NCS is really middleware. Yes, it’s a controller of sorts, though not in the OpenFlow sense.

tail-f flowThe role of NCS is to convert requirements into implementable configurations, and it seems pretty capable based on the discussions and demos at NFD7. So where do requirements come from? NCS offers three interfaces itself; a Web UI and a CLI. I said three interfaces because the CLI can run in a Junos-alike mode or an IOS-alike mode. All three methods end up with the same internal requirement being defined and the same implementation being executed, so you can pick the one you like best and use it.
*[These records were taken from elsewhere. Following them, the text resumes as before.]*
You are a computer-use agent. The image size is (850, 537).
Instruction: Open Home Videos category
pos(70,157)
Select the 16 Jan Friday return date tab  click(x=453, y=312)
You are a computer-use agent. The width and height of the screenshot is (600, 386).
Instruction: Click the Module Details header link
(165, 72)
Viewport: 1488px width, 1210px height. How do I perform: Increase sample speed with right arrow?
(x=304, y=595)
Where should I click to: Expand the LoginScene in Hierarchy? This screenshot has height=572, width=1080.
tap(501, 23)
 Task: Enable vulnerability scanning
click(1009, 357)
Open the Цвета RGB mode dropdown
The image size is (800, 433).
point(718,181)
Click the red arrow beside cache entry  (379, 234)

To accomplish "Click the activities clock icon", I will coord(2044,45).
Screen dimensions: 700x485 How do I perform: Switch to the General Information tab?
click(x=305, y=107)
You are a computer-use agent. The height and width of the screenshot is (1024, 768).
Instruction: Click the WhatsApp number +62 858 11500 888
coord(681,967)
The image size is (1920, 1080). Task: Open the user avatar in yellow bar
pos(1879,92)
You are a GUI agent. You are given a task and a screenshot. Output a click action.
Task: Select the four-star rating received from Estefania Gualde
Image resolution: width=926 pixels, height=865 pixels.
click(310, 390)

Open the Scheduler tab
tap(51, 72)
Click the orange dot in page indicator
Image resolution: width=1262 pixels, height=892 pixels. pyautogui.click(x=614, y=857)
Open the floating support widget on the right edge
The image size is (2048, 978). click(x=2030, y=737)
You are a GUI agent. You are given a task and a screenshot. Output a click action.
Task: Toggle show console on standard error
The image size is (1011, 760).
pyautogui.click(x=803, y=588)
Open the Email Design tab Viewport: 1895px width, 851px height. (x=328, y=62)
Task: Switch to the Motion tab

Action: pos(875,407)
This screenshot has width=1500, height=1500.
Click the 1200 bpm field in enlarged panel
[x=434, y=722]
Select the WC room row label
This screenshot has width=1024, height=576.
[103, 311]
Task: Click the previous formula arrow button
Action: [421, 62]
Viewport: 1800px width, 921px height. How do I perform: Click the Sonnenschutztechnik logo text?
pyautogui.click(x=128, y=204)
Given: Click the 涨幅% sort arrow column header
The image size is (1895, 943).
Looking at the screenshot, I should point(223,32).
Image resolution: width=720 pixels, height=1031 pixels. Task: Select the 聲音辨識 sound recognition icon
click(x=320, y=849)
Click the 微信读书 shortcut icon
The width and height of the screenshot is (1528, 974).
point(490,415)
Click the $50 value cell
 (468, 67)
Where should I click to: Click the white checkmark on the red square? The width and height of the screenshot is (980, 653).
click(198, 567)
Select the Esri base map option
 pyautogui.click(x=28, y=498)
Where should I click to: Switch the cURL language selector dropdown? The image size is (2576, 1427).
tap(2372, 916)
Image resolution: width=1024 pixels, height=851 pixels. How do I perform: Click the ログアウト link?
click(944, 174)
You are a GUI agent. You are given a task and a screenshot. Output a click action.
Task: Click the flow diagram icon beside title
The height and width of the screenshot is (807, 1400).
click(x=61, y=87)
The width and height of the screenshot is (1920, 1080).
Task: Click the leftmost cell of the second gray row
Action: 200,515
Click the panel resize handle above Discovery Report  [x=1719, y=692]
Alternatively, you could use a third party tool to generate requirements and pass them to NCS. With regard to Northbound interfaces, tail-f says that the following interfaces are auto-rendered for all services and devices:

  • CLI: for network engineers that prefer a Juniper or Cisco style command-line interface
  • Web interface: for network engineers that prefer a graphical interface (the Web interface is highly customizable)
  • REST: for programmatic access (exactly the same feature set as the CLI and Web interface)
  • Java/C: for building custom applications and service provisioning logic
  • JavaScript: for embedding NCS functions in portals
  • NETCONF: for importing and exporting XML configurations
  • SNMP: for reading status and receiving NCS alarms
  • Python: for scripting network wide configuration changes

Additionally, the NCS FAQ adds that “[the] Havanna release of OpenStack introduced a NCS Mechanism Driver that maps the OpenStack Neutron network model changes to NCS REST calls. NCS can then map these changes to a multi-vendor network.” Neat.

Do You Take Checks?

Price is always the big stumbling block with good tools. There’s no web store to purchase NCS, so it’s hard to know for sure what it costs. However, I did find what looked like notes for a buyers guide online that said “Tail-f offers NCS in two business models; upfront fee or subscription based licensing. Price depends on on product features and the size and complexity of the network to be managed. As an example, NCS for an Enterprise network with up to 200 access switches would cost $4,900 per month on subscription basis.” I have no idea if that’s still valid (the dates suggest it was a year ago), uses US dollars (it probably does), or is representative of current pricing, but it gives a ball park idea I guess.

I’m Almost Happy!

I like the NCS product. The demos are slick and give an intriguing insight into the power of this kind of system for network maintenance. Hooking NCS into OpenStack or your own automation tools could prove to be a huge time saver. What NCS won’t do of course is stop you doing something stupid. If you tell it to kill off BGP on every device, I’m sure it will do just what you ask it to do. But at least you can hopefully do a rollback just as easily!

Alternatives?

Obviously Tail-f NCS isn’t the only solution, but it’s certainly very interesting in terms of the requirements I set out at the start. In an upcoming post I’ll take a look at least one more possible way to approach this problem.

NFD 7 Videos

As I said before, I didn’t want to simply regurgitate the videos so I’ve left lots of stuff out for you to see for yourself. The presentations are available below, and I encourage viewing ideally of all of them, but if you have to pick one, go for the demo and watch it in HD so you can see the screen clearly. I think you’ll get a lot of out of it, even if you don’t buy the product.

Introduction to Tail-F NCS

Tail-F Discuss Network Element Drivers (NEDs)

Tail-F Demo at NFD7

 

Disclosures

Tail-f was a paid presenter at Networking Field Day 7, and while I received no compensation for my attendance at this event, my travel, accommodation and meals were paid for by Tech Field Day. I was explicitly not required or obligated to blog, tweet, or otherwise write about or endorse the sponsors, but if I choose to do so I am free to give my honest opinions about the vendors and their products, whether positive or negative.